NOT part of this week's Story

3/28/20243 min read

My three grown children will tell you they don’t remember me yelling at them, really. Neither do the thousands of students I’ve taught. It’s not that I don’t get angry, but we all have our own style. Yelling isn’t mine.

“I wish you’d yell more,” my kids started saying about the time they were teenagers. “No yelling in the world could be worse than that disappointed look.”

The other two would agree passionately with whichever of them had said it.

Truth be told, I never intentionally cultivated the “disappointed look.” It must have happened by accident when I gave birth, this ability to apparently wreck a young Garee with a facial expression. I didn’t intend it, but I’m glad they helped me understand its power.

This is the week many of us spend extra time thinking about the final days and hours of Jesus of Nazareth.

So, at the Last Supper, Jesus predicts betrayal. He tells Peter, who is adamant he will stick by Jesus through thick and thin, that instead of sticking close, Peter will deny knowing Jesus three times before the rooster crows. Not a great friend move. After Peter’s third denial, Luke 22:60b-62 says: “Just as he was speaking, the rooster crowed. The Lord turned and looked straight at Peter. Then Peter remembered the word the Lord had spoken to him: ‘Before the rooster crows today, you will disown me three times.’ And he went outside and wept bitterly.”

That’s a really fast summary, but something about that short passage was amplified for me the other day while I was reading a study passage by Lisa-Jo Baker, and I was so grateful. It has to do with Jesus turning and looking at Peter after Peter messed up in exactly the humiliating way Jesus had known he was going to.

According to The Expositor’s Bible Commentary by Longman and Garland, Luke uses the same word for “looked” here at the denial that John used in John 1:42 when Jesus first met Peter and looked at him. In short, this word for look “usually signifies a look of interest, love or concern.”

Whoa. Mind blown.

Before, when visualizing this scene, I always imagined Jesus giving Peter his equivalent of the “disappointed look.” An eye roll would not have been out of order. Then, of course, Peter weeps. An angry eye roll from your bestie is bad enough, but from the Lord?!

Yet, reframing the scene with a look steeped in love and concern changes so much about it. Instead of “Told ya,” it seems Jesus was trying to convey to Peter: “Oh, friend. I know you’re about to feel so lousy, and I really don’t like you feeling lousy because I love you more than you can imagine.” Now, when I picture Peter weeping after meeting the eyes of Jesus, it’s less about getting busted and 100% about still being loved … about the cross before Jesus was nailed to the cross.

About forgiveness and salvation, right?

It’s not a stretch to imagine myself messing up in exactly the way I’m tempted to, and now I have to imagine “a look of interest, love or concern” on the face of the same Savior who laid down his life to pay for all of it.

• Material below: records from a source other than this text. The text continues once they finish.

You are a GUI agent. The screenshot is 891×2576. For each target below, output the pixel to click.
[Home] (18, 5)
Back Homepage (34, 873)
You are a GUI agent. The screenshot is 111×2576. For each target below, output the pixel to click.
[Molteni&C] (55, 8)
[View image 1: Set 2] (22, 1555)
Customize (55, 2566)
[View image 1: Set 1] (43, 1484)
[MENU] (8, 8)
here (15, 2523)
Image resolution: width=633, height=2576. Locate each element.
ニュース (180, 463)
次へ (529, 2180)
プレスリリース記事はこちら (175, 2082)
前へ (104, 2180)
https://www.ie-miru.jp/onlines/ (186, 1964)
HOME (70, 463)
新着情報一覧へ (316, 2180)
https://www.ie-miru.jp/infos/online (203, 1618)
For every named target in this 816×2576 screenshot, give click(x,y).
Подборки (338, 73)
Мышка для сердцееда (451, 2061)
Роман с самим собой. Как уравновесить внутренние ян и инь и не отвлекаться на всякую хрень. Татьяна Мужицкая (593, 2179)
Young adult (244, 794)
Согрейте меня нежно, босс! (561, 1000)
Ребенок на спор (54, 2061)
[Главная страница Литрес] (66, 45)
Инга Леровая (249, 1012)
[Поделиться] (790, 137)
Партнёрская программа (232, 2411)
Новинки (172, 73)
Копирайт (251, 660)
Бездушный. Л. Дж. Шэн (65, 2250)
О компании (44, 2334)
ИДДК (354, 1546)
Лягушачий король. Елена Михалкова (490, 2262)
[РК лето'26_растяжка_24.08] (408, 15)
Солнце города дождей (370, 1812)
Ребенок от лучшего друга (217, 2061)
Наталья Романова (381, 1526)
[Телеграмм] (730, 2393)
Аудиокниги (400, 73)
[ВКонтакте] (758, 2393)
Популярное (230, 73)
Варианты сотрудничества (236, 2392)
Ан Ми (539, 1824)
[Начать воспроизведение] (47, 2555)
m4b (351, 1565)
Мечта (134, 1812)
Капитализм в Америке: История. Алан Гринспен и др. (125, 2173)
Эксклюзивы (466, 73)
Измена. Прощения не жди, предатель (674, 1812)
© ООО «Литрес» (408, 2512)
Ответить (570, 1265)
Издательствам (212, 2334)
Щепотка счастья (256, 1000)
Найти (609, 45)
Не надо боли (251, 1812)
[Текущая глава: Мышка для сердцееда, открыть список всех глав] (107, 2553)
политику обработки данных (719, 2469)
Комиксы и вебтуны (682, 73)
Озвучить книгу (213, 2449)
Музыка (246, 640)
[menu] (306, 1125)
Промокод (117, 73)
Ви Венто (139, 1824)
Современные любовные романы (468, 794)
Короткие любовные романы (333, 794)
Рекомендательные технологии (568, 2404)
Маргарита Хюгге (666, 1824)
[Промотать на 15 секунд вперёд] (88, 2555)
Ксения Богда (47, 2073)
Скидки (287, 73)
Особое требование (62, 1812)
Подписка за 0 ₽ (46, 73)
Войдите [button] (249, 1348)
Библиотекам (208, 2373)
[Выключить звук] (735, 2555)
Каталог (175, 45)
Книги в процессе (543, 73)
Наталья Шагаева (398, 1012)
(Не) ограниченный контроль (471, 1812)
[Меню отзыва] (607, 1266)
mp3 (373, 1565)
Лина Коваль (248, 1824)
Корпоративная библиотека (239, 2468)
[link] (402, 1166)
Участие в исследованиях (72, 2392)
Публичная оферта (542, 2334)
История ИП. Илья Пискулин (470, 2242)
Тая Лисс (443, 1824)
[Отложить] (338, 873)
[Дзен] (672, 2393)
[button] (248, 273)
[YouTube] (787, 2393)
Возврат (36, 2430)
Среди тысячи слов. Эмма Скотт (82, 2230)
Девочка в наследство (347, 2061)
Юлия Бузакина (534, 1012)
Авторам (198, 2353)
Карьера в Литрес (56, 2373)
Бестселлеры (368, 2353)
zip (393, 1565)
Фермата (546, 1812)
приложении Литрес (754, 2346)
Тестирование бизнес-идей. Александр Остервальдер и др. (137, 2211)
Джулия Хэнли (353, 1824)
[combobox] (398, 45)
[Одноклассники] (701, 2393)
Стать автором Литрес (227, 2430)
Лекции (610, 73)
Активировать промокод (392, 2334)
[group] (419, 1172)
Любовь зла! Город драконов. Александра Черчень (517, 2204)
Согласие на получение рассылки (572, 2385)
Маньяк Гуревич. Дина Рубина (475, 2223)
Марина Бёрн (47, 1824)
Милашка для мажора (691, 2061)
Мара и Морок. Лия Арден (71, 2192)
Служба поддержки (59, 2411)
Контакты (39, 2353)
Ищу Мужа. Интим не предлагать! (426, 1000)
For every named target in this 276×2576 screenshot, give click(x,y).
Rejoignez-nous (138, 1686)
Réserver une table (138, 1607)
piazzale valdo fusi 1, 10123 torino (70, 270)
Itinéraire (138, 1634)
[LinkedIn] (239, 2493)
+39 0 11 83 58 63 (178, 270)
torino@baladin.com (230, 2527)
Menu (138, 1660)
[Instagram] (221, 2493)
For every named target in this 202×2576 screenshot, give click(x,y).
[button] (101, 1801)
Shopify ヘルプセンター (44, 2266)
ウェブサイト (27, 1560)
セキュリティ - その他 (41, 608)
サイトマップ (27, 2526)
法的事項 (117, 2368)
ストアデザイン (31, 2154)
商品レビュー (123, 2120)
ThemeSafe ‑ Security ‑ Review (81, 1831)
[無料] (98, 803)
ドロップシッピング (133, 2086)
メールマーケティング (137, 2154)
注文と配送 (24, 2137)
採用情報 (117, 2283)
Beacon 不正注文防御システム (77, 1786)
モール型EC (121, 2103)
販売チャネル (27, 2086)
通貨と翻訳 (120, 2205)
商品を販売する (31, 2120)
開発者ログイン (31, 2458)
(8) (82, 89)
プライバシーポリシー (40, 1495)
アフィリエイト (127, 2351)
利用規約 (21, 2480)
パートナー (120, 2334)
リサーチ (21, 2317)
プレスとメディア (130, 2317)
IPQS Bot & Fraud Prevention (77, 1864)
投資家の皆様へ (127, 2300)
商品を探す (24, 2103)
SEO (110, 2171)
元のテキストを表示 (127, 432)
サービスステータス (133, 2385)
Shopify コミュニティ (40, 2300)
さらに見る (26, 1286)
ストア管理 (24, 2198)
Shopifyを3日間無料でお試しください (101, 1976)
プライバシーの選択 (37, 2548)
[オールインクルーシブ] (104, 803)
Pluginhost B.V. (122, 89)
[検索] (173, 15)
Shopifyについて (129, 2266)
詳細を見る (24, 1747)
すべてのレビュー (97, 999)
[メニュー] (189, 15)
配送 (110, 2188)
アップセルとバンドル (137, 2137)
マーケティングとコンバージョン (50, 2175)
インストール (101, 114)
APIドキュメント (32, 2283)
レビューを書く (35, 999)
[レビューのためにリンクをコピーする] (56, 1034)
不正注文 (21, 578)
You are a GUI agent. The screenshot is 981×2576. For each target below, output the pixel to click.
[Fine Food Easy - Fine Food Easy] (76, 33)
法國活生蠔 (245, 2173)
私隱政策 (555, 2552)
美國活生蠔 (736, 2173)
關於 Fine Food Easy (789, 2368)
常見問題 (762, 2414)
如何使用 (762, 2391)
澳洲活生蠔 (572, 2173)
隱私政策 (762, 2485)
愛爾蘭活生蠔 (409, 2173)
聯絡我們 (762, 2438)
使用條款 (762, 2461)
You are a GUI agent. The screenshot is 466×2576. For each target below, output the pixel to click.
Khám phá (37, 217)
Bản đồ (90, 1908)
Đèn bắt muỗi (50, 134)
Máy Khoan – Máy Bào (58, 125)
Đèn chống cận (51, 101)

Not a look of disappointment. Not a guilt trip for me to carry to eternity. A look of love.

It makes me want to weep. Bitterly.

Gratefully.

I wrote this for my kids and for the students I interact with every day. I guess I’ll be more careful wielding the “disappointed look” from now on because there’s a better example to follow in the face of rotten behavior (except sometimes in the library when all I’ve really got is peering over my glasses and “shushing”).

More importantly, though, when faced with someone we need to forgive, there could be this: Oh, friend. I know you feel so lousy, and I really don’t like you feeling lousy because I love you more than you can imagine.